2. The Gateway resolves the query and sends the response back to the proxy.
3. The proxy generates a special, internal IP from the range 100.96.0.0/11 or fd00:2021:1111:8000::/107 and maps this IP to the resolved IP returned by the Gateway.
4. The proxy responds to the Client with this internal IP where it is then returned back to the application making the original request.

This is why you'll see DNS-based Resources resolve to IPs such as 100.96.0.1 while the Client is signed in:

> nslookup github.com

Server: 100.100.111.1
Address: 100.100.111.1#53

Non-authoritative answer:

Name: github.com
Address: 100.96.0.1

Why Firezone uses a mapped address for DNS Resources

This is a common source of confusion among new Firezone users, so it's helpful to explain why Firezone uses mapped IPs for DNS Resources instead of simply using the actual resolved IP.

Consider the case where two DNS Resources resolve to the same IP address, such as when Name-based virtual hosting is used to host two web applications on the same server:

• gitlab.company.com resolves to IP 172.16.0.5
• jenkins.company.com also resolves to IP 172.16.0.5

Remember that routing happens at the IP level. We can't independently route packets for the same IP to two different places. If Firezone used the Resource's actual IP address to route packets, the User would be able to access jenkins.company.com if they were granted access only to gitlab.company.com.

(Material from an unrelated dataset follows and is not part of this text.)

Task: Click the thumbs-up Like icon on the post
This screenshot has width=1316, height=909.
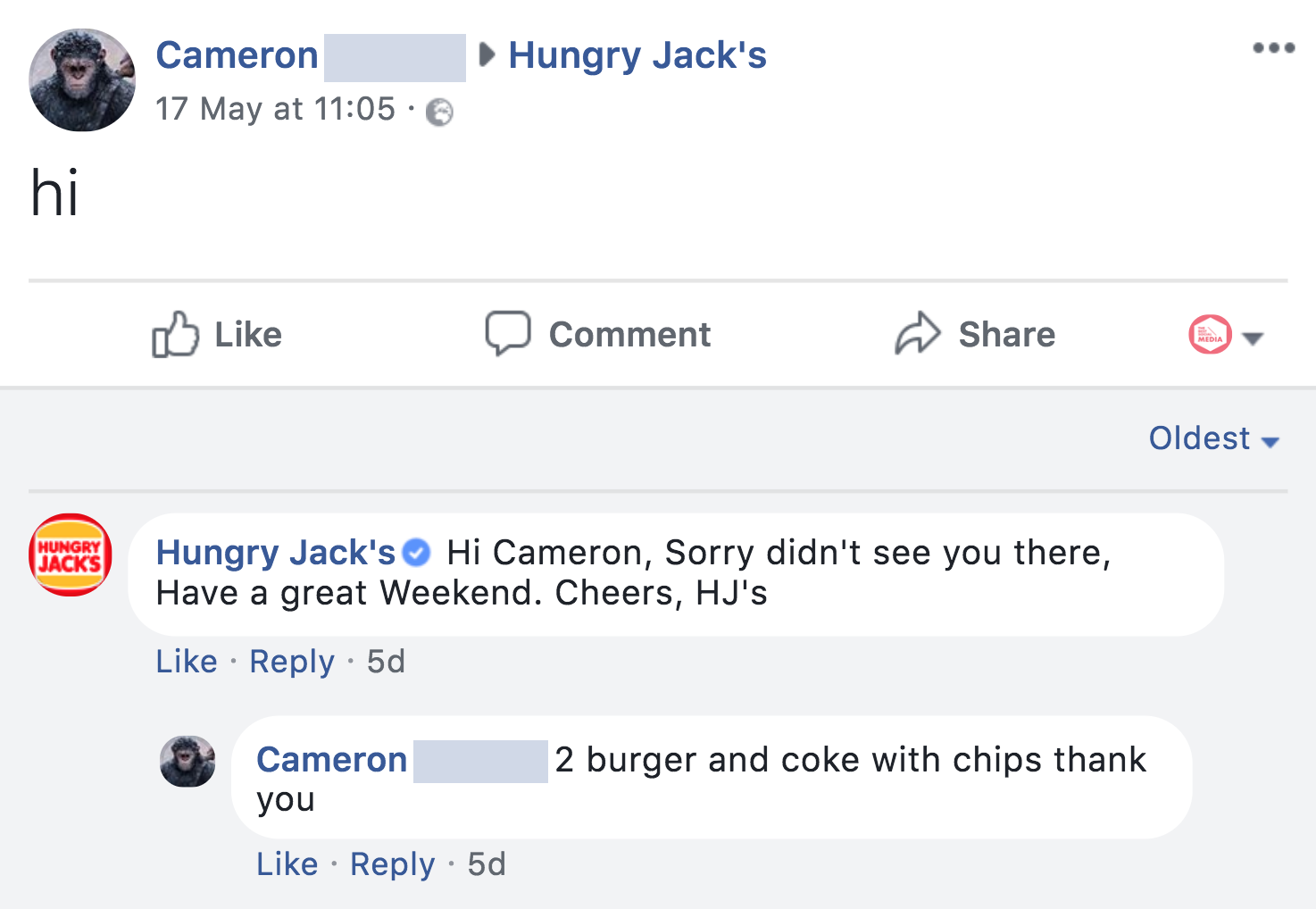Action: (x=174, y=334)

Using mapped IPs allows Firezone to securely route DNS Resources no matter how many other services share the same IP address.

High availability

Firezone was designed from the ground up to support high availability requirements. This is achieved through a combination of load balancing and automatic failover, described below.

Load balancing

When a Client wants to connect to a Resource, Firezone randomly selects a healthy Gateway in the Site to handle the request. The Client maintains the connection to that Gateway until either the Client disconnects or the Gateway becomes unhealthy.

This effectively shards Client connections across all Gateways in a Site, achieving higher overall throughput than otherwise possible with a single Gateway.

Automatic failover

Two or more Gateways deployed within a Site provide automatic failover in the event of a Gateway failure.

Here's how it works:

1. When the admin portal detects a particular Gateway is unhealthy, it will stop using it for new connection requests to Resources in the Site.
2. Existing Clients will remain connected to the Gateway until they themselves detect it to be unhealthy.
3. Clients identify unhealthy gateways using keepalive timers. If the timer expires, the Client will disconnect from the unhealthy Gateway and request a new, healthy one from the portal.
4. The Client keepalive timer expires after 10 seconds. This is the maximum time it takes for existing Client connections to be rerouted to a healthy Gateway in the event of a Gateway failure.

By using two independent health checks in the portal and the Client, Firezone ensures that temporary network issues between the Client and portal do not interrupt existing connections to healthy Gateways.